A New Axis to Grind?

Bush's New Axis

President Bush's speech before the National Endowment for Democracy this past Thursday drew bristling responses from Middle East nations and frank skepticism from analysts across a variety of think tanks.

WASHINGTON - In what the White House billed as a major address, President George W Bush on Thursday announced that the United States has adopted a new policy he calls "a forward strategy of freedom in the Middle East".

. . .

But independent analysts warned that Bush's sweeping rhetoric could backfire, both by fueling concerns about his administration's larger regional ambitions and by creating expectations that are unlikely to be met, even in Iraq.

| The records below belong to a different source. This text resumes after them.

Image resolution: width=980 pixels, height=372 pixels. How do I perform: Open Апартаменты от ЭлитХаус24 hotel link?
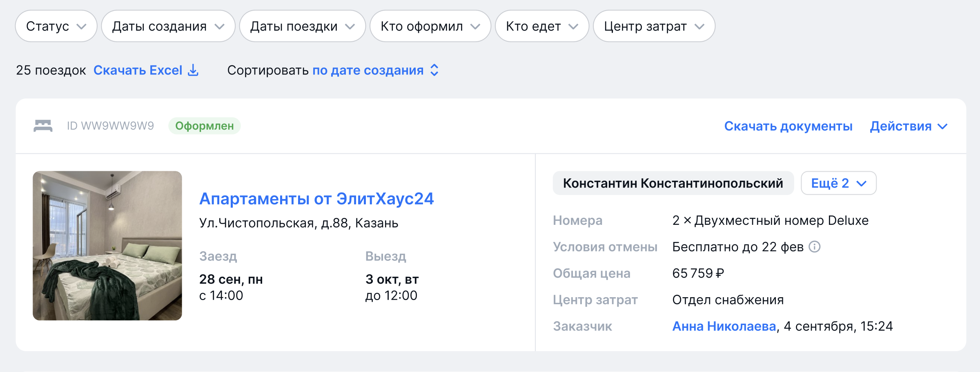click(x=316, y=199)
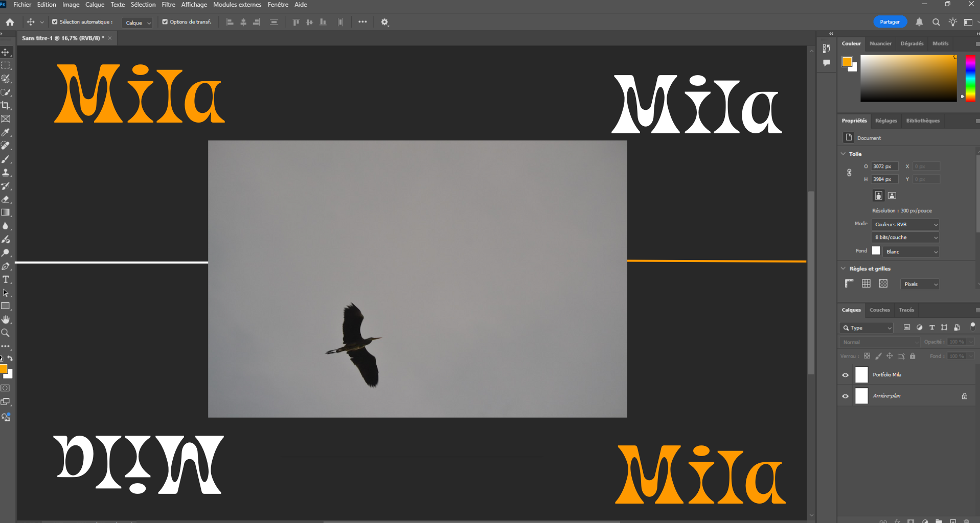980x523 pixels.
Task: Hide the Portfolio Mila layer
Action: pyautogui.click(x=845, y=375)
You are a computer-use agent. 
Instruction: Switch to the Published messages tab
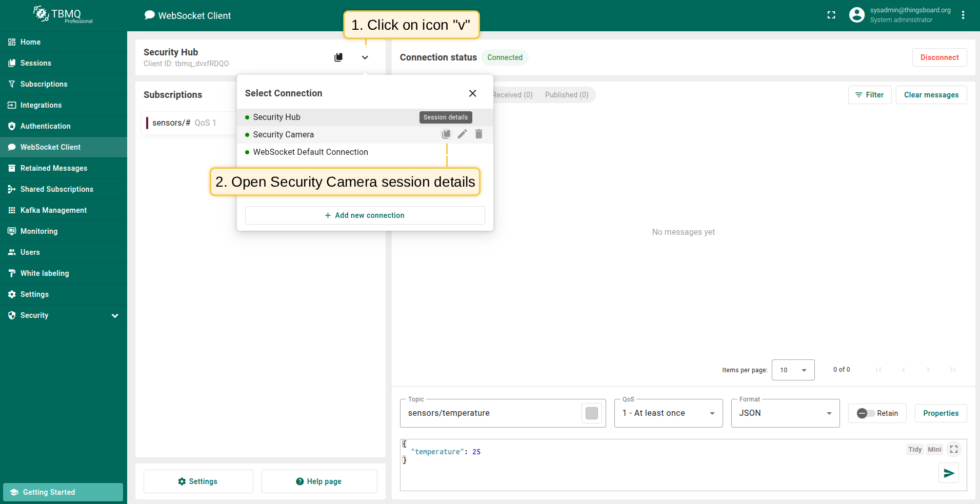[567, 95]
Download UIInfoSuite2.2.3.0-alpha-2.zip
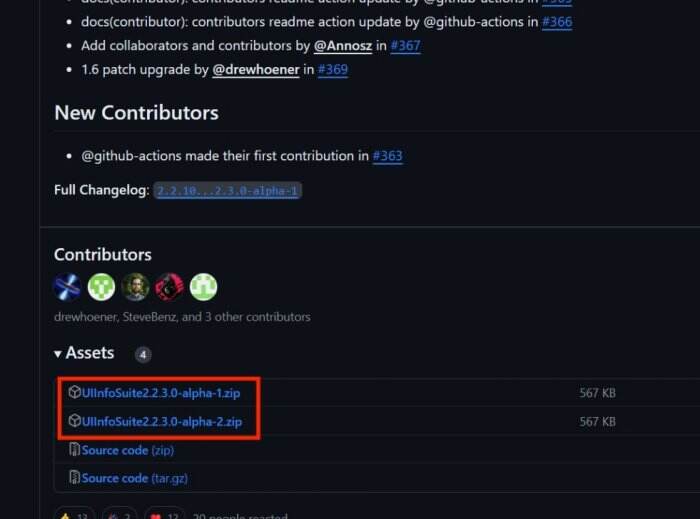The height and width of the screenshot is (519, 700). click(161, 421)
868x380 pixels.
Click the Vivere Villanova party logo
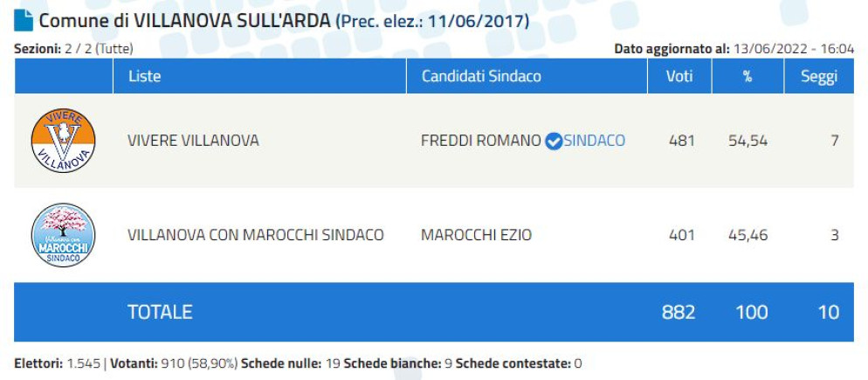(x=63, y=141)
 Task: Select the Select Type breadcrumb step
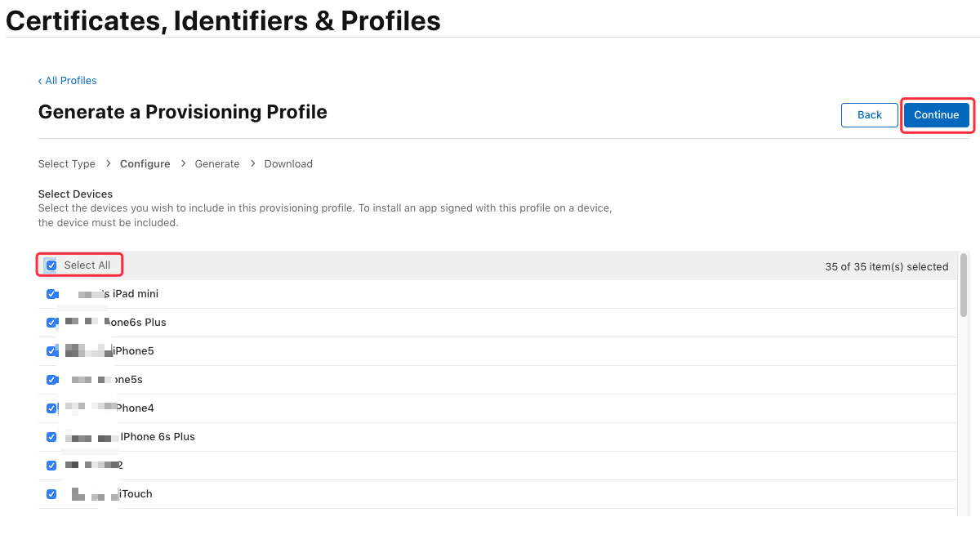(67, 164)
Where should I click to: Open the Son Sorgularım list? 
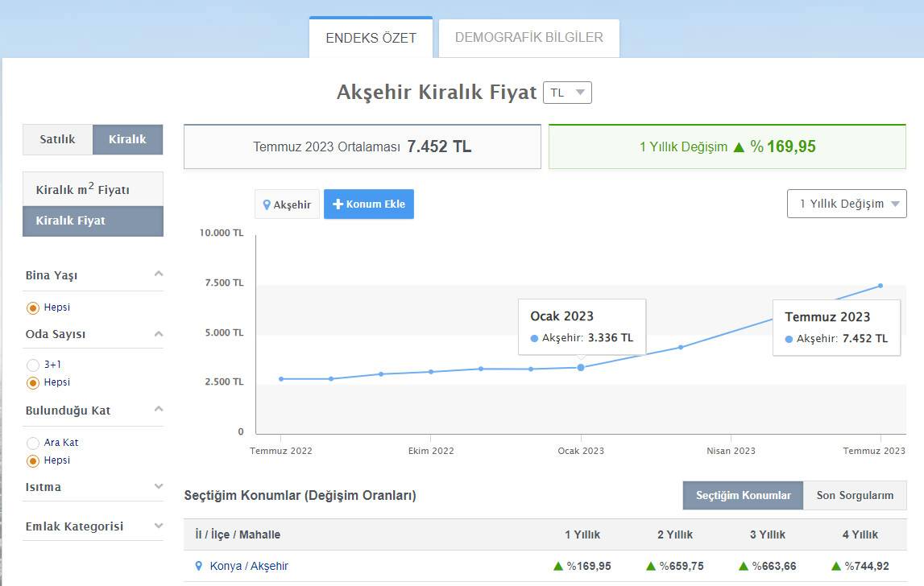point(855,495)
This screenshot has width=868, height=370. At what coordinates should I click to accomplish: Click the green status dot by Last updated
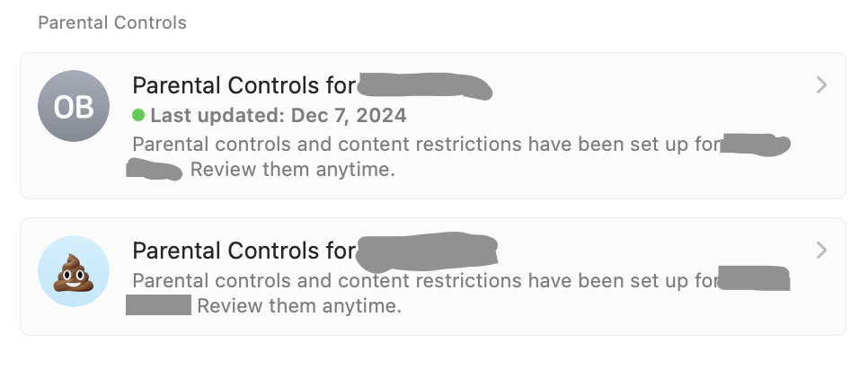138,115
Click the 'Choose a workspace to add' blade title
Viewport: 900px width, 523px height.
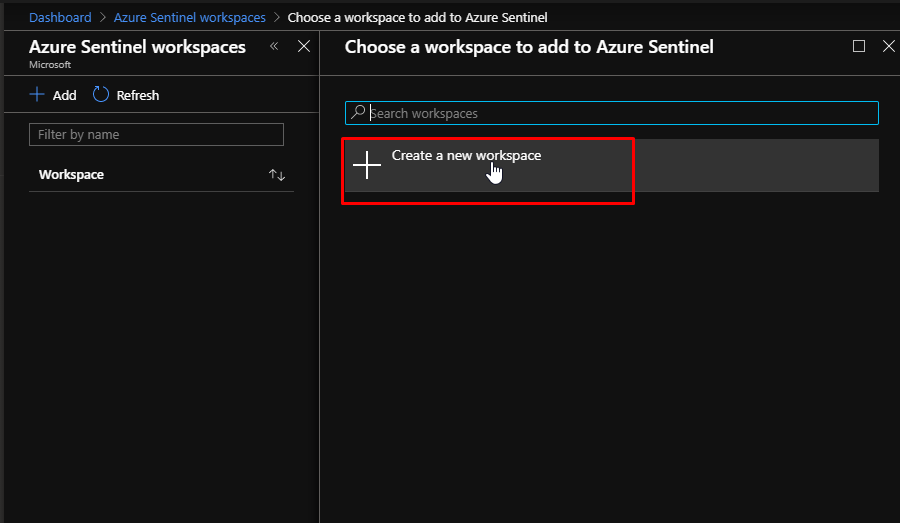tap(528, 47)

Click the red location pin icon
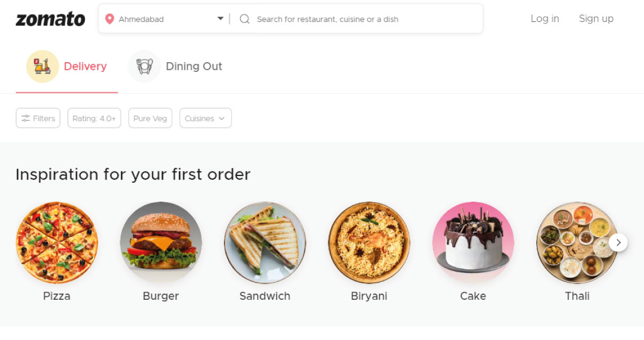[110, 19]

"The rhetoric is meaningless if the reality on the ground gets much worse," said Geoffrey Kemp, a top Middle East adviser to former president Ronald Reagan and currently with the Richard M Nixon Center, a think tank in Washington.

In an interview he also noted that Bush's praise of authoritarian allies in the region could well provoke more cynicism about US intentions among democratic forces there. "This is part of an increasingly desperate attempt by the administration to shore up support for Iraq," said Charles Kupchan, a foreign policy analyst at the Council on Foreign Relations. "A war that was supposed to be about national security must now be cast as a war for Wilsonian liberalism," he told Inter Press Service.